Since the GFS no longer runs vortex relocation the gdas atm[gm3, ges, gp3].nc files are direct copies of the previous cycle gdas atmf[003, 006, 009].nc files, respectively. A check of operational job log files found that neither the gfs nor gdas cycle of the GFS use gdas atm[gm3, ges, gp3].nc files. Thus, the sections of scripts/exglobal_makeprepbufr.sh.ecf in obsproc_global_RB-3.4.0 which copy the previous cycle sg*prep files to $COMOUT could be removed. That said, downstream applications or external users may use the atm[gm3, ges, gp3].nc files. These users should be informed to use the previous cycle atmf[003, 006, 009].nc files since this, in fact, is what they are currently doing.

Removing the sg*prep copies from scripts/exglobal_makeprepbufr.sh.ecf simplifies the script and may yield a small reduction in run time.

ilianagenkova commented 3 years ago

Here is @ShelleyMelchior-NOAA 's contribution to this work - comparing the time needed to prepare one satwnd dump file vs time for components bufr_d files. "...

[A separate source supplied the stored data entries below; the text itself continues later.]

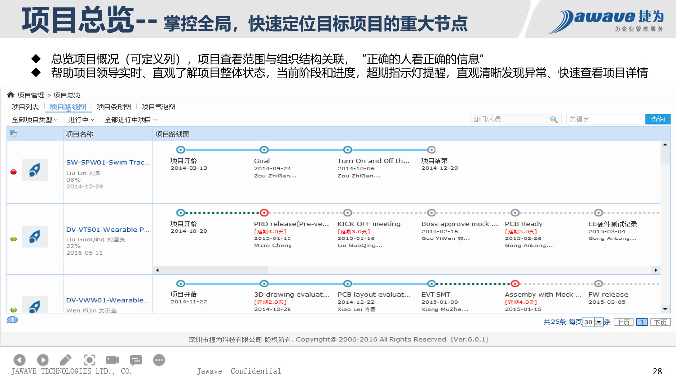
Task: Open the 进行中 status filter dropdown
Action: pos(81,120)
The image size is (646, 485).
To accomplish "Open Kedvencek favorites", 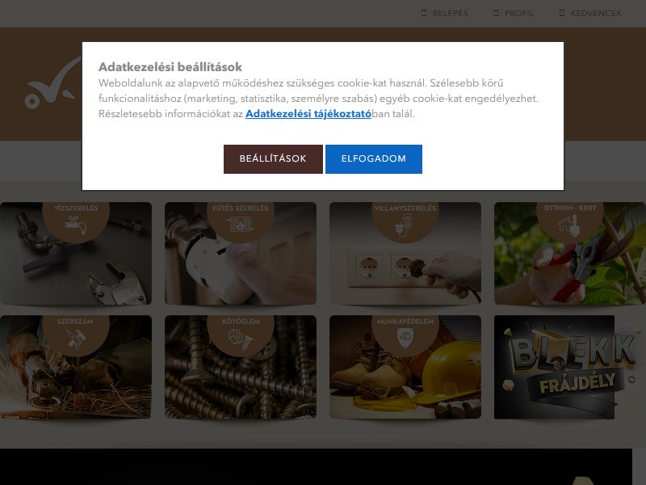I will point(590,13).
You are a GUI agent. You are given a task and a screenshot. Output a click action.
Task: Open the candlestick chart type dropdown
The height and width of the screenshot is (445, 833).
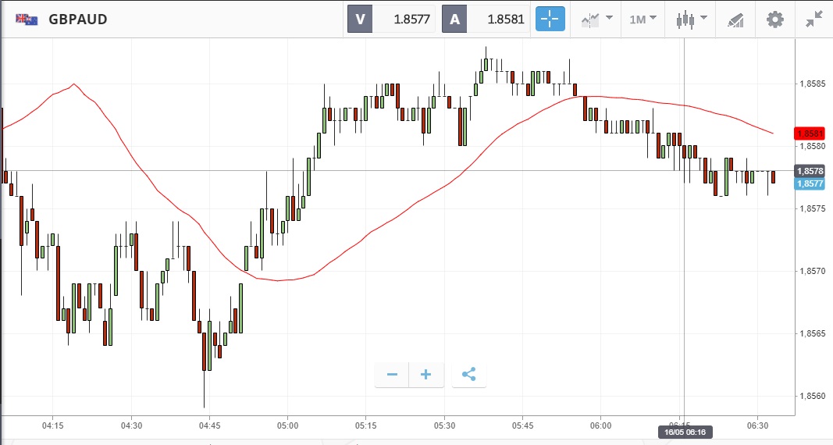point(691,20)
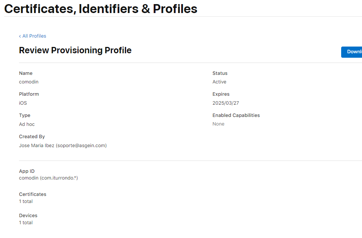362x238 pixels.
Task: Click the Ad hoc type value
Action: point(27,124)
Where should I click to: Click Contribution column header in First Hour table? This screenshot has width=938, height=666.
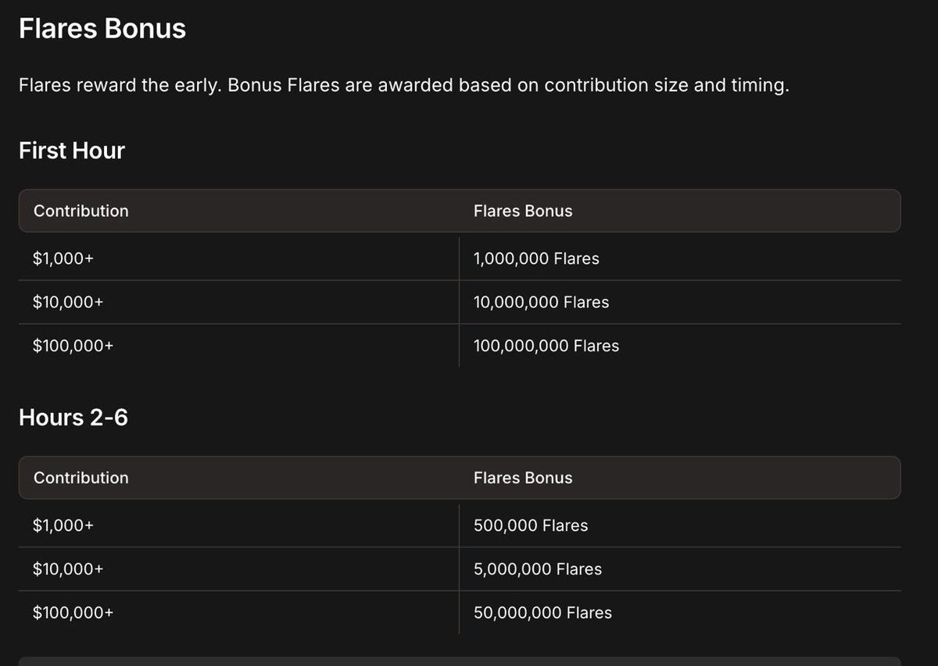81,211
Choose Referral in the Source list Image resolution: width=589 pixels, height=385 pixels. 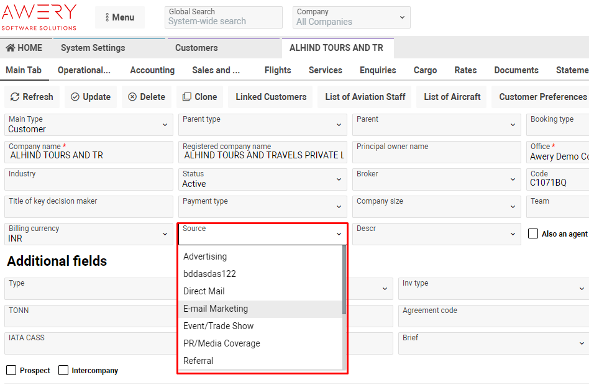[x=198, y=361]
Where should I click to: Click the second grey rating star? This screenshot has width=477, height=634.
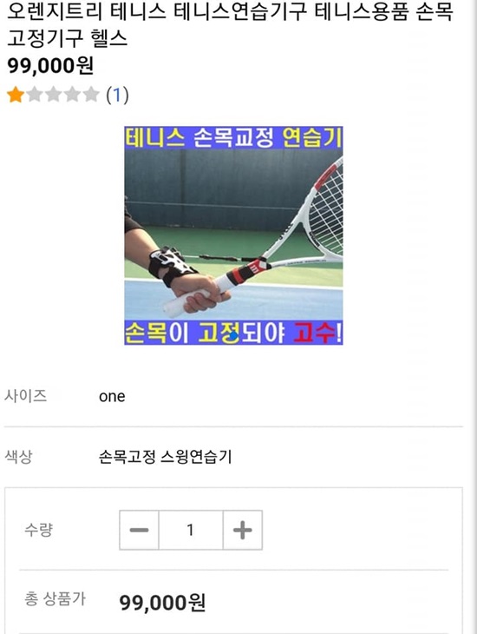(x=35, y=95)
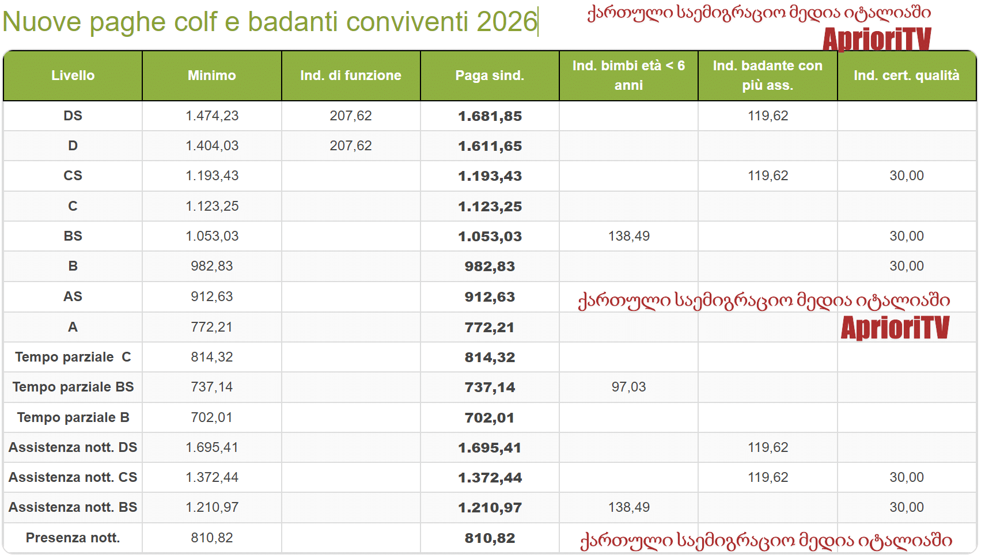
Task: Click the 'Ind. di funzione' column header
Action: pos(350,75)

I took a moment to look at the job run times for dumping satwnd as a dump group vs dumping satwnd individual components.

GFS | split (s) | whole (s) | delta (s) | GDAS | split (s) | whole (s) | delta (s) -- | -- | -- | -- | -- | -- | -- | -- 20210718 00 | 269 | 257 | -12 | 20210718 00 | 278 | 269 | -9 20210718 12 | 194 | 183 | -11 | 20210718 12 | 205 | 196 | -9 20210718 18 | 328 | 322 | -6 | 20210718 18 | 343 | 331 | -12 20210719 18 | 323 | 318 | -5 | 20210719 18 | 335 | 325 | -10 20210722 18 | 199 | 191 | -8 | 20210722 18 | 212 | 205 | -7 20210723 06 | 111 | 102 | -9 | 20210723 06 | 125 | 115 | -10 20210723 12 | 151 | 145 | -6 | 20210723 12 | 166 | 158 | -8   |   |   | -8.142857143 |   |   |   | -9.285714286

I spot checked a handful of cycles that Sudhir ran in his crons.  The conclusion, keeping the satwnd constituents grouped as an entity is, on average, 8 seconds faster for GFS and 9 seconds faster for GDAS, than busting them up into individual dump files.

I don't know how that timing compares to the duration it takes for GSI to bust up the satwnd dump file components.  If 8-9 seconds longer is still shorter than the GSI routine, then this is something we can consider doing in obsproc.